◆ Goal of the exercise:
For this task, output exactly the lines of the material below starting at the line with "Screen dimensions: 974x644" and ending at the line with "Task: Open the Ferramentas menu"; pictures are to be excluded.

◆ Recorded data:
============================================================

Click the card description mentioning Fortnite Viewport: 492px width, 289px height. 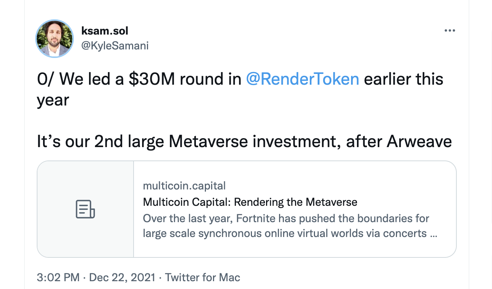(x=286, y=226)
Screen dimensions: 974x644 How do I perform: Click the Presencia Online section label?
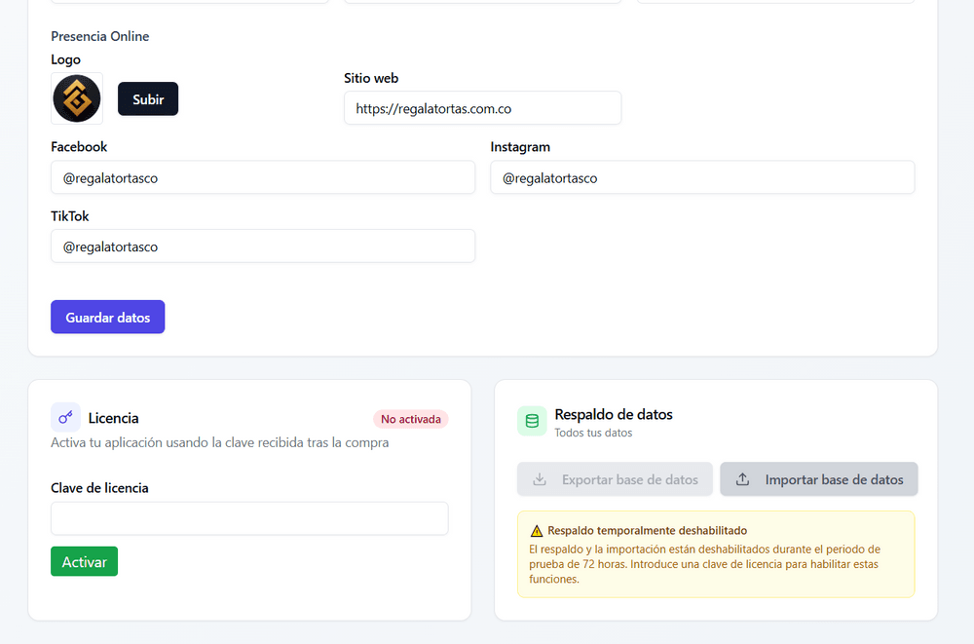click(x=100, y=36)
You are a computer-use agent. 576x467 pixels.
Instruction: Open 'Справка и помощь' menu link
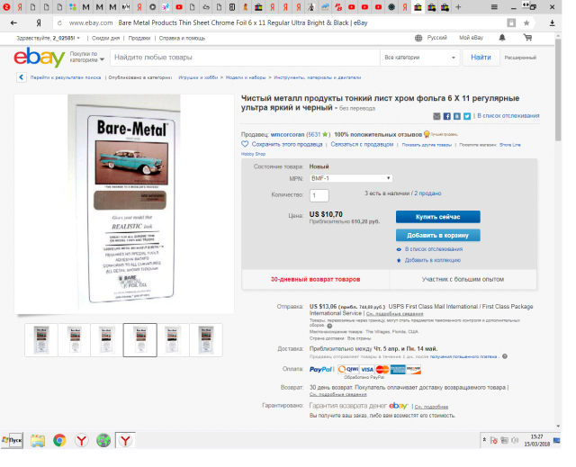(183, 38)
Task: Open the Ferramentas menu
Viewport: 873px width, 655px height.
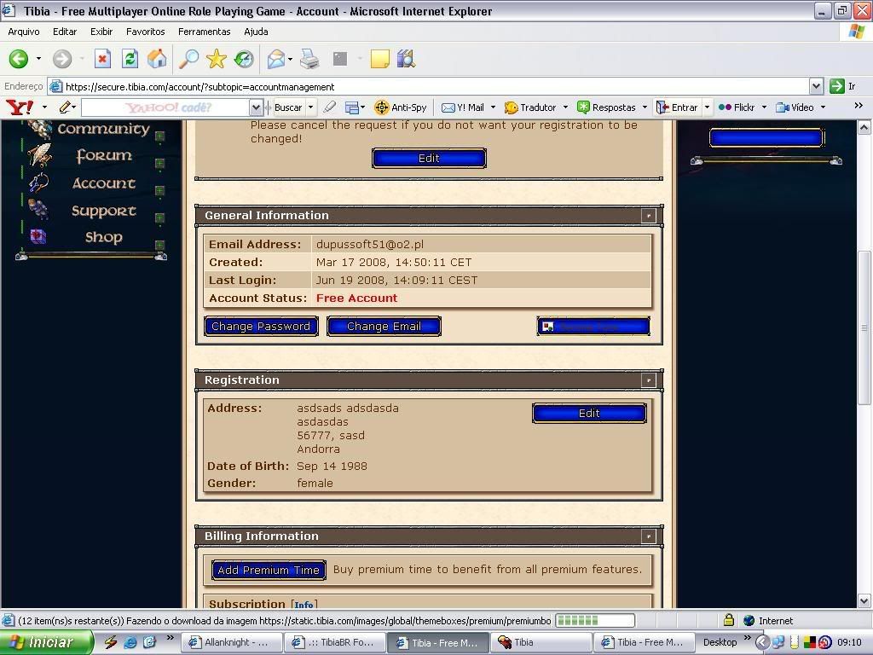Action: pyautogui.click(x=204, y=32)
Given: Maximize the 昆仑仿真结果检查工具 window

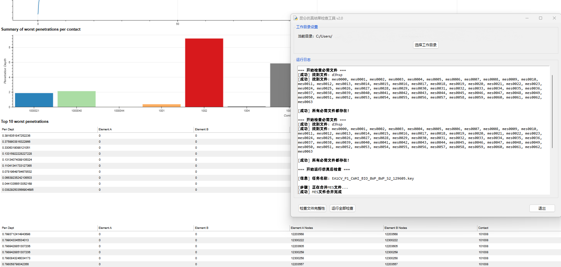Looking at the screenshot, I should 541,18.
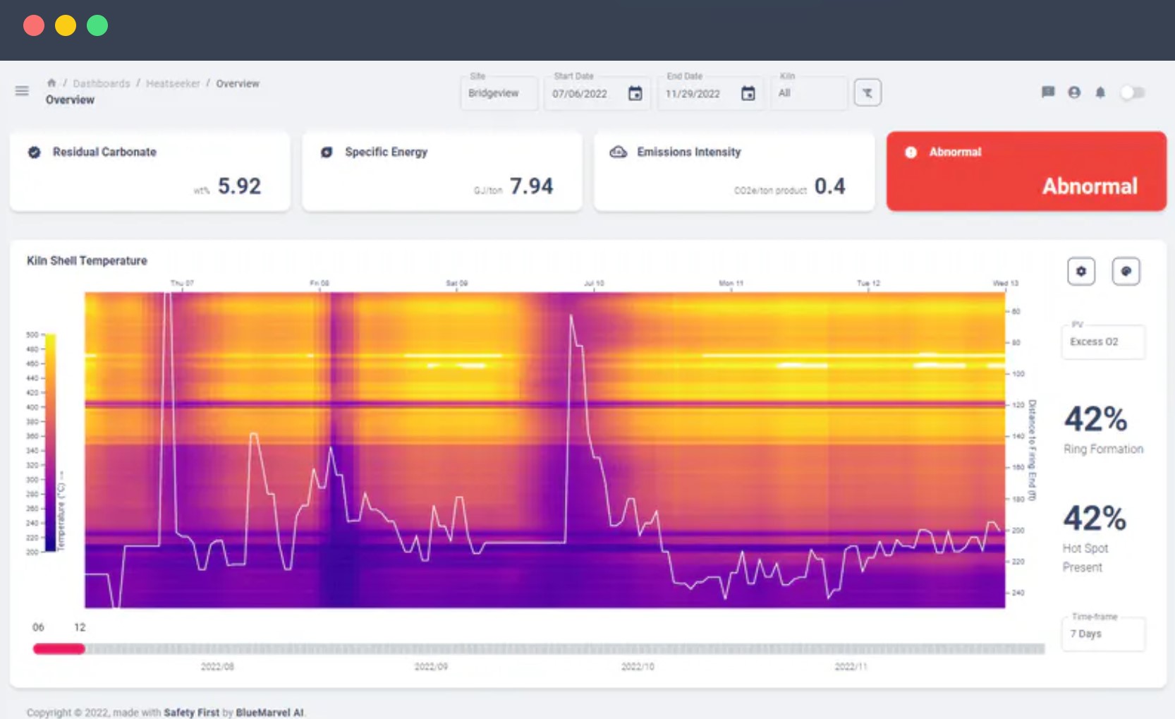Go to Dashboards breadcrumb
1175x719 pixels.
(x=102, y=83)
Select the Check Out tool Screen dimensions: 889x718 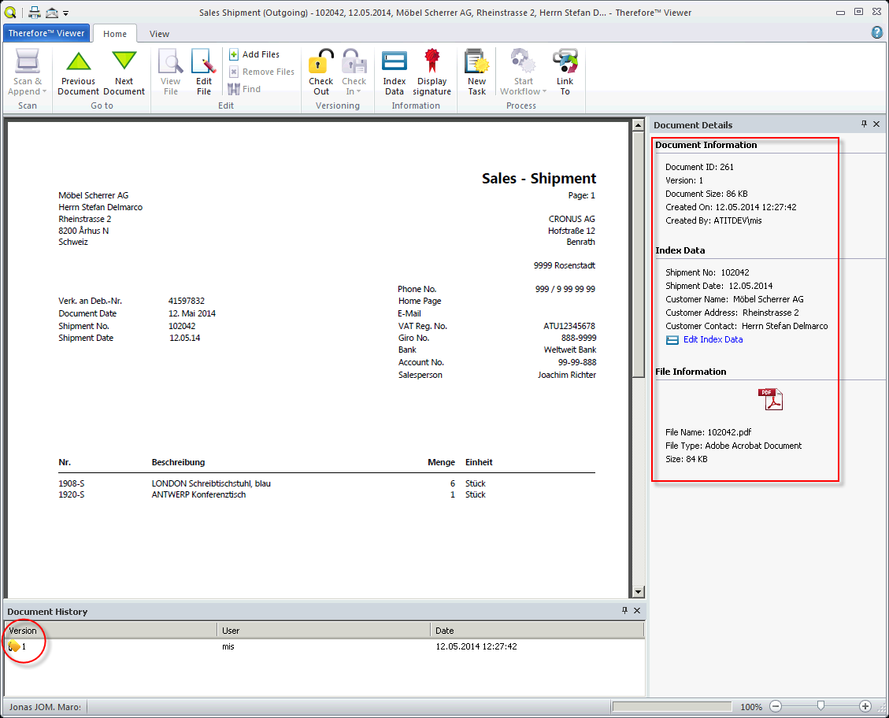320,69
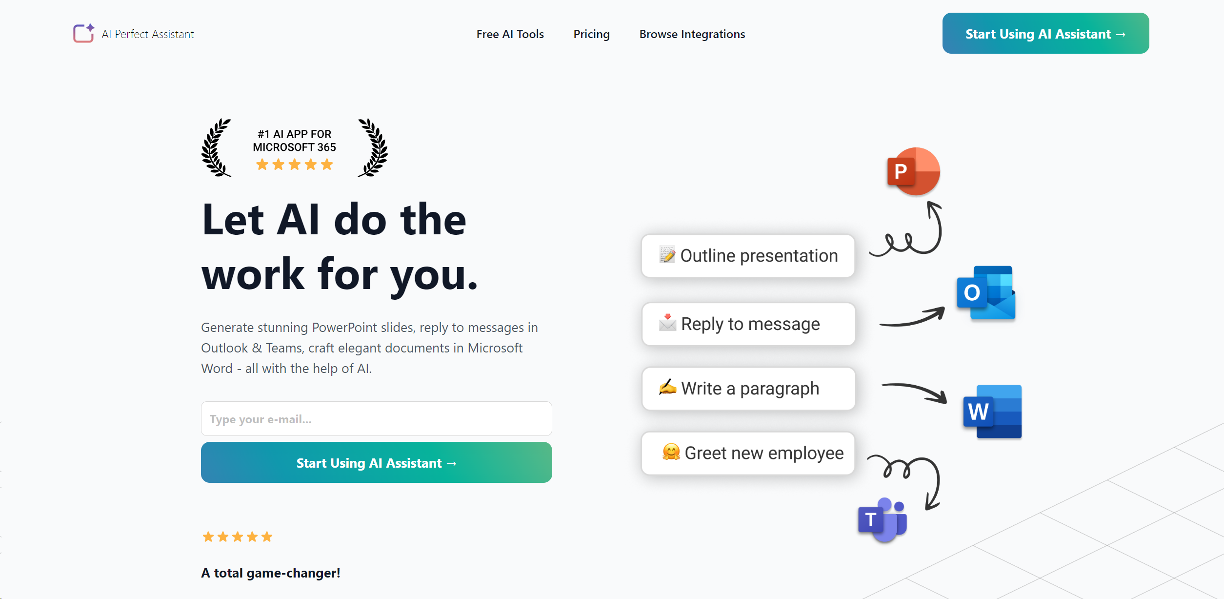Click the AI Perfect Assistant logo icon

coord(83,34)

============================================================

◆ Answer box:
Screen dimensions: 974x644 How do I perform: Click the Presencia Online section label?
click(x=100, y=36)
You are a computer-use agent. 576x467 pixels.
Instruction: Open 'Справка и помощь' menu link
(183, 38)
Task: Open the Ferramentas menu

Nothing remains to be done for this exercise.